# Bypassing Madrid



## MIKEJ (Apr 10, 2006)

Which is the best route round Madrid M40 or M50 ?


----------



## rogerandveronica (Aug 11, 2008)

Dear MikeJ

I am not replying in order to answer your question - I have the same problem!

My new Snooper Ventura SatNav definitely takes me too far into the city. Autoroute 2006 does not do much better. The most up-to-date possible route has come via Google Maps. My Michelin Map of Spain and my Snooper Ventura do not show the newer roads shown by Google. I have found Google maps very useful.

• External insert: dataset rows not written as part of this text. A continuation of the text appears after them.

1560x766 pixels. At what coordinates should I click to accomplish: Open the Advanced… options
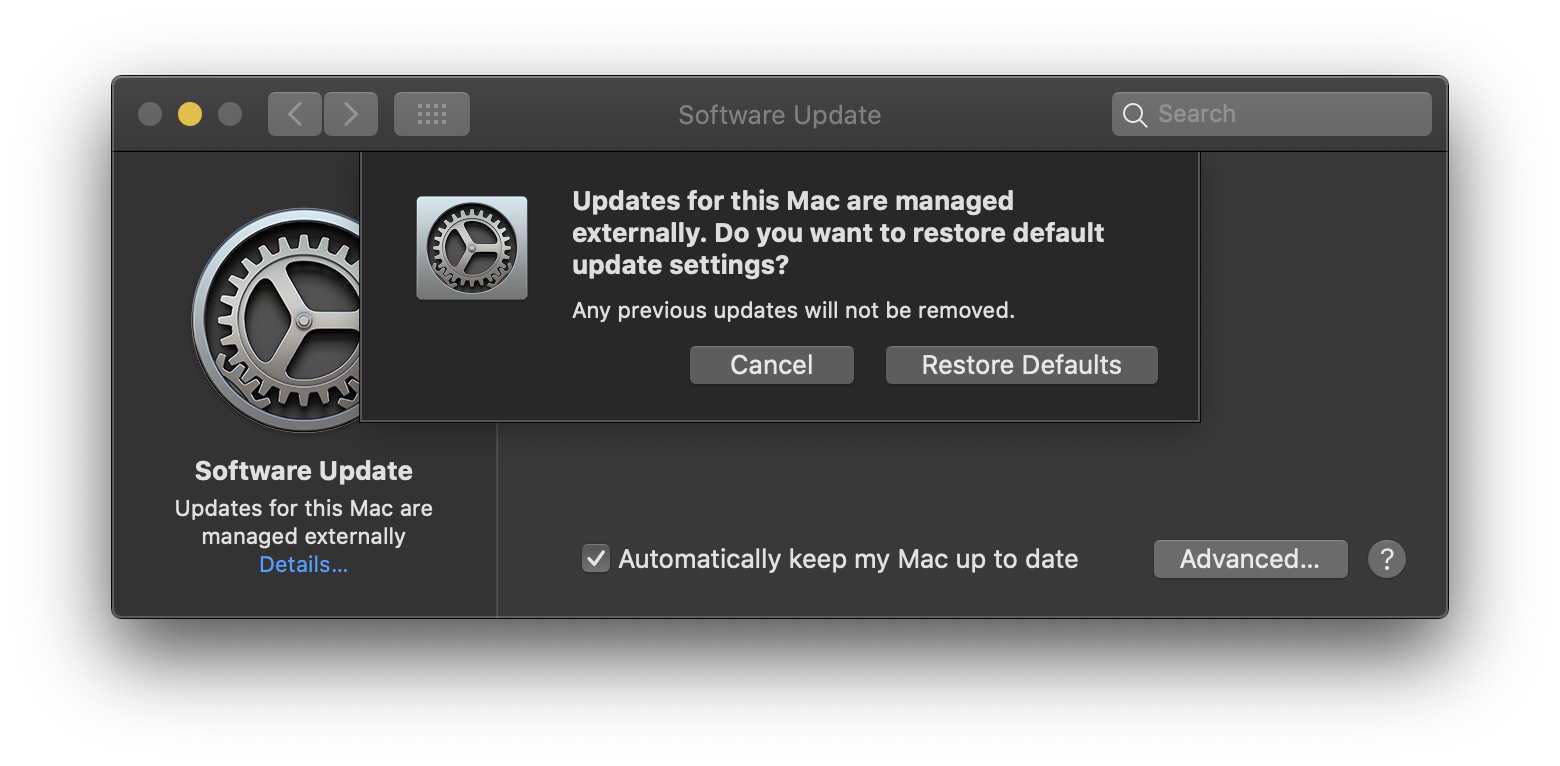click(1250, 559)
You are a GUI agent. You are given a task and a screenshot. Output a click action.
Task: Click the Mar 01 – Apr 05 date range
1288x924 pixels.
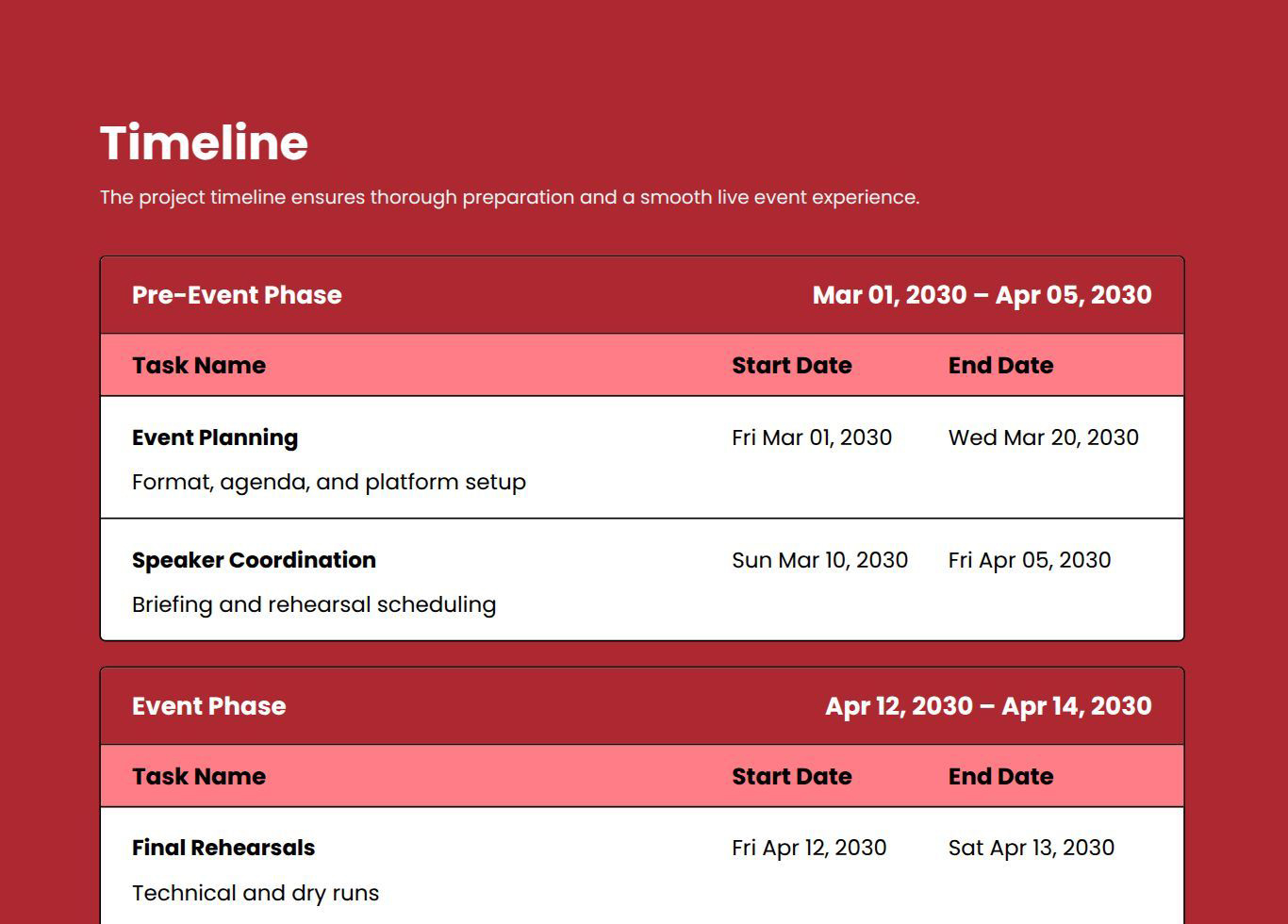(982, 295)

I look forward to reading a reply to your question from a person who regularly uses the road past Madrid. 

Regards, rogerandveronica


----------



## ByRONic (Oct 15, 2009)

M30 is inner ring road best avoided daytime for obvious reasons ok late at night.
M40 is outer ring road better than M30 during day and night but is the longer route.
The M50 terminates at the M40 West Madrid, unless things have changed re road classiffications in last 6 months. I often travel North South sections of M30/40. Theres a fair bit of lane swapping and personally I go for the M4O, no rush.







quote]


----------



## captmike (Sep 30, 2008)

I am assuming you are going north/south or vice-versa. The answer depends on which day of the week and time of day. If on Sunday or at a bank holiday or at night, go straight through the middle on the M30, at any other time use the M40.

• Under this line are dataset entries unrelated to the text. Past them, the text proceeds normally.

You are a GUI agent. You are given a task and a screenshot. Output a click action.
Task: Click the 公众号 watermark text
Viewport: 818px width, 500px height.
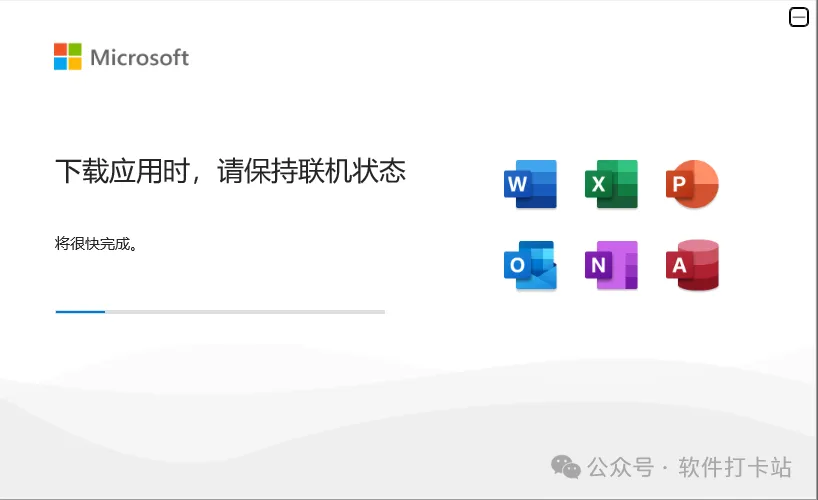(620, 467)
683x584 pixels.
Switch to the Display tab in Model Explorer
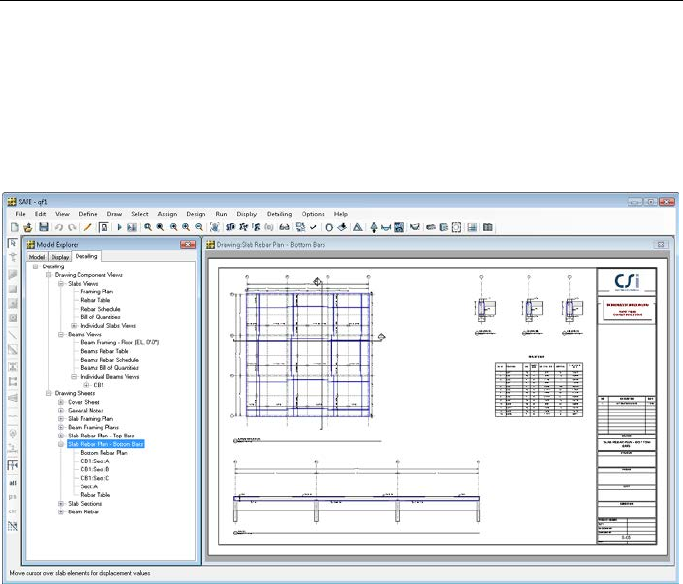(61, 257)
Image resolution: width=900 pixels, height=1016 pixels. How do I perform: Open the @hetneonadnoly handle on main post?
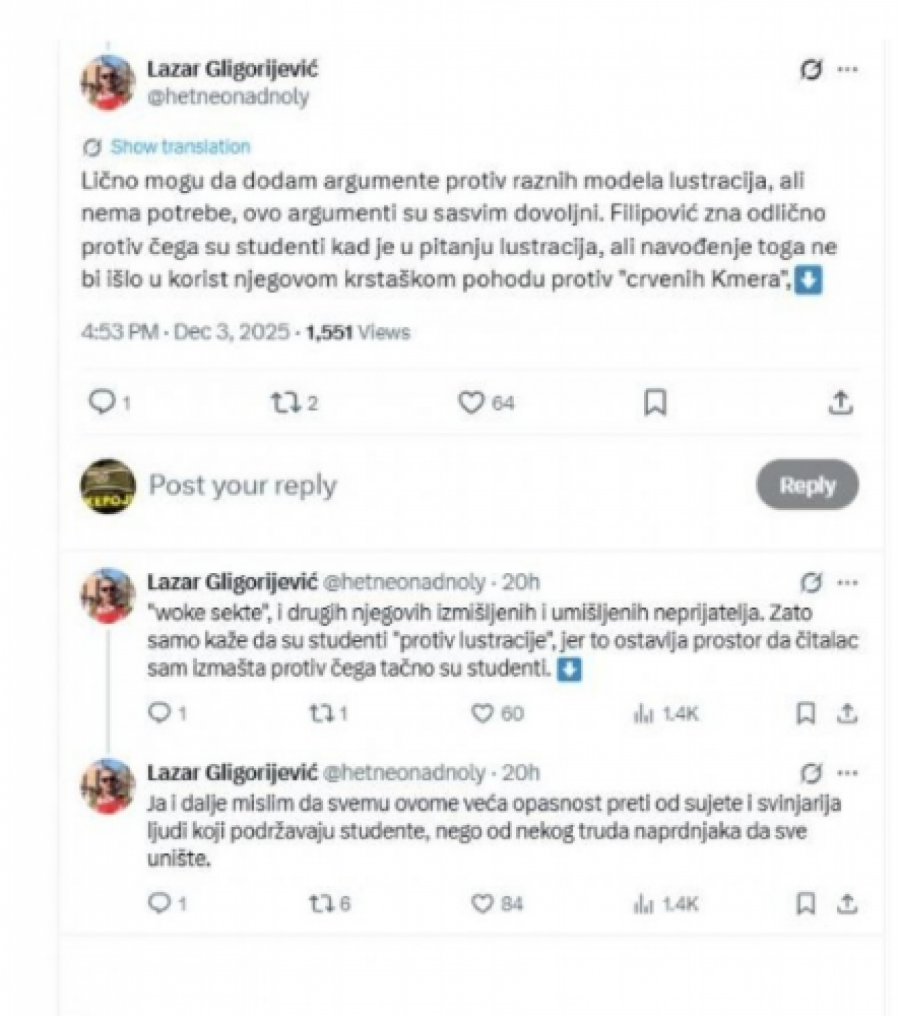point(228,97)
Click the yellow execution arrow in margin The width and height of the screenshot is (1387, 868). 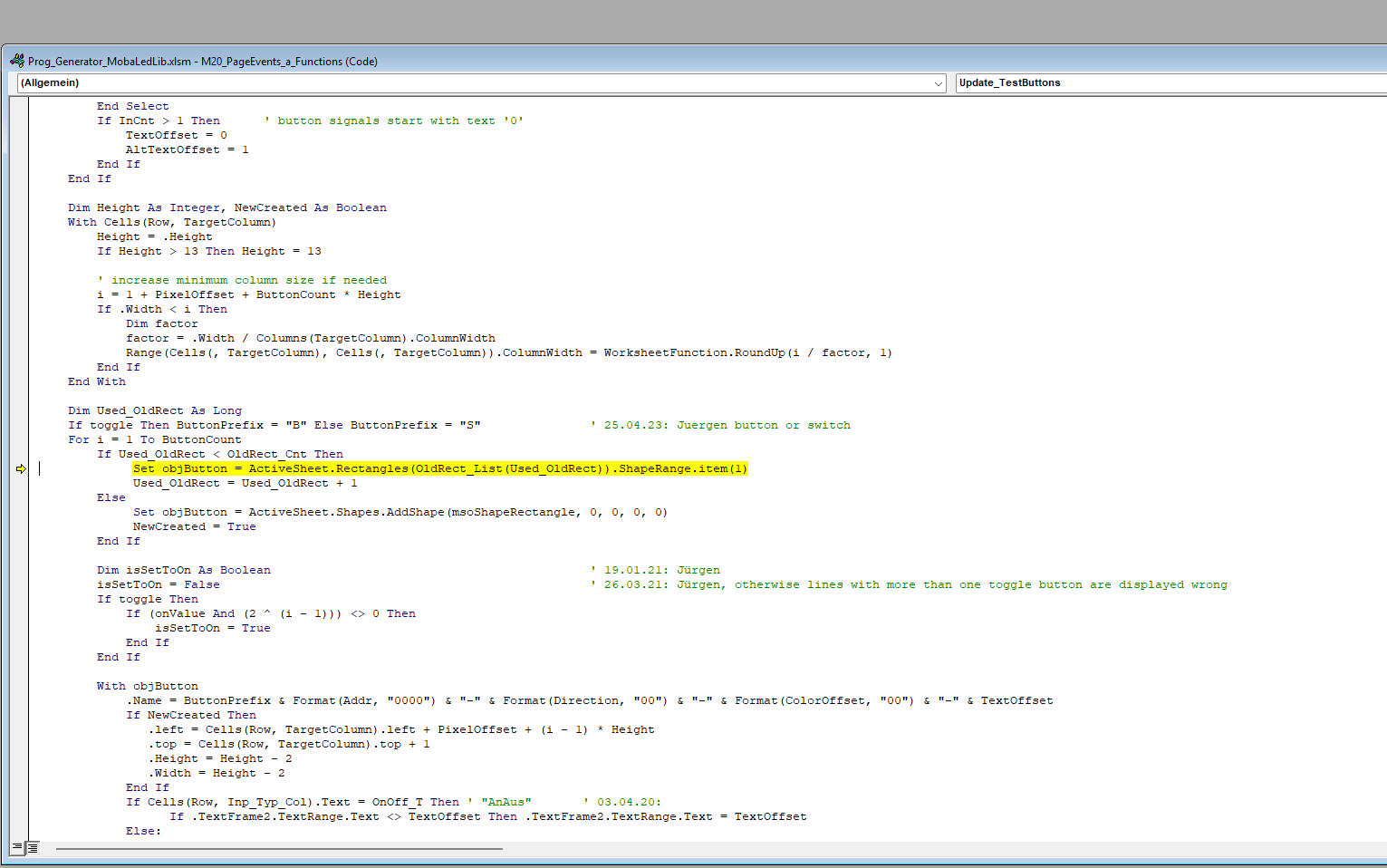click(21, 468)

I've done this about 12 times and was only held up once when I mistakenly took the M30 mid-week at rush hour. What normally takes 15 - 20 mins took two and a half hours.

Cheers,

Mike


----------



## 113016 (Jun 5, 2008)

I used to truck to and from Madrid and surrounding areas including Portugal and the M40 is no problem at all. Obviously you can get held up at rush hours just like our very own M25.
A word of warning though.
At certain times of the year (harvest) don't be surprised to come up behind the odd combined harvester or 2. Seriously!


----------